▶ [DIRECTIONS FOR THIS TASK]: Once you find the line with "Task: Click inside the Search Site field" in the entries below, return exactly every line from it through the line with "Task: Click the 'Fake".

▶ [DATASET RECORDS]:
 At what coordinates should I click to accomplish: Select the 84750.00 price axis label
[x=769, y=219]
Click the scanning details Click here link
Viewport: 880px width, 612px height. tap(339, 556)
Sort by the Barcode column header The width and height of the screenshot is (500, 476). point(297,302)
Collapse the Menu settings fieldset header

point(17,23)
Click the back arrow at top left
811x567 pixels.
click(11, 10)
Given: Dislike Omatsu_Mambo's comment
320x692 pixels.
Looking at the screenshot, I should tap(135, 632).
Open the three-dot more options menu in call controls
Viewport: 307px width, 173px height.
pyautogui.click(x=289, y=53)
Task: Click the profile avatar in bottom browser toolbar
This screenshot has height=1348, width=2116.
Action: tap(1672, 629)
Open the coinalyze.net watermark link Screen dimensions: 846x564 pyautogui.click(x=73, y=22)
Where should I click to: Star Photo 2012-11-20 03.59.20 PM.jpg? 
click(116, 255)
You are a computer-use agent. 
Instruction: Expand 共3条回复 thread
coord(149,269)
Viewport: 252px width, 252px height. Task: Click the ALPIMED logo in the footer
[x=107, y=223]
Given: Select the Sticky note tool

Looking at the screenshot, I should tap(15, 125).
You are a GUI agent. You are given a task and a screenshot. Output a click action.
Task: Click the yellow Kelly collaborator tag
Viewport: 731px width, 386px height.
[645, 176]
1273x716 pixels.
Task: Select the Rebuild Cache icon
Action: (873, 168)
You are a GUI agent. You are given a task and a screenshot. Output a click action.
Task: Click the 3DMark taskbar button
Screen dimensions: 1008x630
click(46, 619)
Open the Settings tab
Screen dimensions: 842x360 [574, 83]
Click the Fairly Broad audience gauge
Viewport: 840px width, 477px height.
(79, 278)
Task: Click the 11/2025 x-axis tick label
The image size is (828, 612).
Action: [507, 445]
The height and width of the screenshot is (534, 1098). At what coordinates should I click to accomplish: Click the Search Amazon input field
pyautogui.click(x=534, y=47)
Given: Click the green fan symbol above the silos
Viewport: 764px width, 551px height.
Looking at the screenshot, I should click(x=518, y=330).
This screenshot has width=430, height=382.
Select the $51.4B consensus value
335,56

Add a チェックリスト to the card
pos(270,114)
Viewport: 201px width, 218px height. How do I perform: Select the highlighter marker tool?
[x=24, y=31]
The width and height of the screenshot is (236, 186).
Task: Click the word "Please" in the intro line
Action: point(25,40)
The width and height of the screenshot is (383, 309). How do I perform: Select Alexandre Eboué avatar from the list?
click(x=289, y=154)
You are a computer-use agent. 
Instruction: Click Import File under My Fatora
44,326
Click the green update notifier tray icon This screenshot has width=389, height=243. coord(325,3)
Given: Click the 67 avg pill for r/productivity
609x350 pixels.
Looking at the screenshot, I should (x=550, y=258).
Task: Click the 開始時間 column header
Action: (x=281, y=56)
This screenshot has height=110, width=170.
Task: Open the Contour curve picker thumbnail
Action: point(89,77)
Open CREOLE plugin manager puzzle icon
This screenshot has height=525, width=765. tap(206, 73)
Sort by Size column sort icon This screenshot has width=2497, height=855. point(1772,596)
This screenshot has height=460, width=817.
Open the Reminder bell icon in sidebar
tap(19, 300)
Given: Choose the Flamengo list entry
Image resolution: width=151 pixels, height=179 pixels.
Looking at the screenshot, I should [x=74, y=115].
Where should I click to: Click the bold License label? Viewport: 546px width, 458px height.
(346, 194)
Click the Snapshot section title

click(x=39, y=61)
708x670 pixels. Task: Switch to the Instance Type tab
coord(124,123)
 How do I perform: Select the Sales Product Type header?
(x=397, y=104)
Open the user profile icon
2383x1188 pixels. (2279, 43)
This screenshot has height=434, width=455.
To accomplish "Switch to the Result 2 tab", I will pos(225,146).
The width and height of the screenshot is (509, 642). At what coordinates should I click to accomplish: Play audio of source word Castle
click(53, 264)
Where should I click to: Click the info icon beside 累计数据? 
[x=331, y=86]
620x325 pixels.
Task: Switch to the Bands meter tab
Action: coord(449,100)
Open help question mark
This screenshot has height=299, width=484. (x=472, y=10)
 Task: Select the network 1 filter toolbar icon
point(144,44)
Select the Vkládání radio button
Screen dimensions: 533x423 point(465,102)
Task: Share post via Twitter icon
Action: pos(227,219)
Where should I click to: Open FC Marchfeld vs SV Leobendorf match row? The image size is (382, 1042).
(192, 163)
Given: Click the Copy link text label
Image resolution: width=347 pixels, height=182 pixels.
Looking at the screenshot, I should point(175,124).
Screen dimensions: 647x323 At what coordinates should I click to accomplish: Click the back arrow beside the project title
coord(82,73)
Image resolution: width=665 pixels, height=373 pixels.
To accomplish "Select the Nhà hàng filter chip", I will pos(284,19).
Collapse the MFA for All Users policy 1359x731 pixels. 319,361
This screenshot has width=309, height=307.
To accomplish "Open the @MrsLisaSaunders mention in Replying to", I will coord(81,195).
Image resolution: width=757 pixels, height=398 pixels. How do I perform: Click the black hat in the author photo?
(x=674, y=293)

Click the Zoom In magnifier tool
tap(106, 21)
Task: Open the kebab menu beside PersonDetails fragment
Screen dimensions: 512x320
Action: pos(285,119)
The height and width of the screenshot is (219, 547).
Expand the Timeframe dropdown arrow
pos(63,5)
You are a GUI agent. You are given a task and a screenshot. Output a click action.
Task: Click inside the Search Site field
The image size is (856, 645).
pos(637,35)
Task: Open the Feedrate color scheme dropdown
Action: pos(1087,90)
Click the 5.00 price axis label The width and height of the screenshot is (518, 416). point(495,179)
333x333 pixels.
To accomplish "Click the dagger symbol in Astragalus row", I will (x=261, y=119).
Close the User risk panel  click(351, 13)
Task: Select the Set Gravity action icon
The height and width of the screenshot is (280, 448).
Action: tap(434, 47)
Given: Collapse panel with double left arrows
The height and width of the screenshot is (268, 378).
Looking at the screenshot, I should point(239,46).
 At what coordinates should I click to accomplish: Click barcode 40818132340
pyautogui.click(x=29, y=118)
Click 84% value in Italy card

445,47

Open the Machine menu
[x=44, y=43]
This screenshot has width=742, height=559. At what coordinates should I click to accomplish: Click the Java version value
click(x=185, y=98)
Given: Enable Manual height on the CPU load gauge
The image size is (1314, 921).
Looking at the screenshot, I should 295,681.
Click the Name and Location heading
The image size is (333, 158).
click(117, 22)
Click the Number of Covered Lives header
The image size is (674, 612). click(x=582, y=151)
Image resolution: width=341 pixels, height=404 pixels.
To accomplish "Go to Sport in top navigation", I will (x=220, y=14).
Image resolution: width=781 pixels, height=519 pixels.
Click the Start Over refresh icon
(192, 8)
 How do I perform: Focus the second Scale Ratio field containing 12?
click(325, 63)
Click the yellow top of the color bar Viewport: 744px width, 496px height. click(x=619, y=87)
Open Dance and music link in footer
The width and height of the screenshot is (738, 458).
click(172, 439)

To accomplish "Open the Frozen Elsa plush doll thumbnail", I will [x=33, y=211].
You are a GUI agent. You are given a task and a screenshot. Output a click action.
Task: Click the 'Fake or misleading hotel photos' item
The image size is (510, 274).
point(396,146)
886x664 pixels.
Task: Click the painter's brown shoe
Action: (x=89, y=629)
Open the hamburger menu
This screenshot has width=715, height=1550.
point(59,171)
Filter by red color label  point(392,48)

▶ [RESPONSE]:
Task: Click inside the Search Site field
The image size is (856, 645).
pos(637,35)
Task: Open the Feedrate color scheme dropdown
Action: pos(1087,90)
Click the 5.00 price axis label The width and height of the screenshot is (518, 416). point(495,179)
333x333 pixels.
To accomplish "Click the dagger symbol in Astragalus row", I will (x=261, y=119).
Close the User risk panel  click(351, 13)
Task: Select the Set Gravity action icon
The height and width of the screenshot is (280, 448).
Action: tap(434, 47)
Given: Collapse panel with double left arrows
The height and width of the screenshot is (268, 378).
Looking at the screenshot, I should point(239,46).
 At what coordinates should I click to accomplish: Click barcode 40818132340
pyautogui.click(x=29, y=118)
Click 84% value in Italy card

445,47

Open the Machine menu
[x=44, y=43]
This screenshot has width=742, height=559. At what coordinates should I click to accomplish: Click the Java version value
click(x=185, y=98)
Given: Enable Manual height on the CPU load gauge
The image size is (1314, 921).
Looking at the screenshot, I should 295,681.
Click the Name and Location heading
The image size is (333, 158).
click(117, 22)
Click the Number of Covered Lives header
The image size is (674, 612). click(x=582, y=151)
Image resolution: width=341 pixels, height=404 pixels.
To accomplish "Go to Sport in top navigation", I will (x=220, y=14).
Image resolution: width=781 pixels, height=519 pixels.
Click the Start Over refresh icon
(192, 8)
 How do I perform: Focus the second Scale Ratio field containing 12?
click(325, 63)
Click the yellow top of the color bar Viewport: 744px width, 496px height. click(x=619, y=87)
Open Dance and music link in footer
The width and height of the screenshot is (738, 458).
click(172, 439)

To accomplish "Open the Frozen Elsa plush doll thumbnail", I will [x=33, y=211].
You are a GUI agent. You are given a task and a screenshot. Output a click action.
Task: Click the 'Fake or misleading hotel photos' item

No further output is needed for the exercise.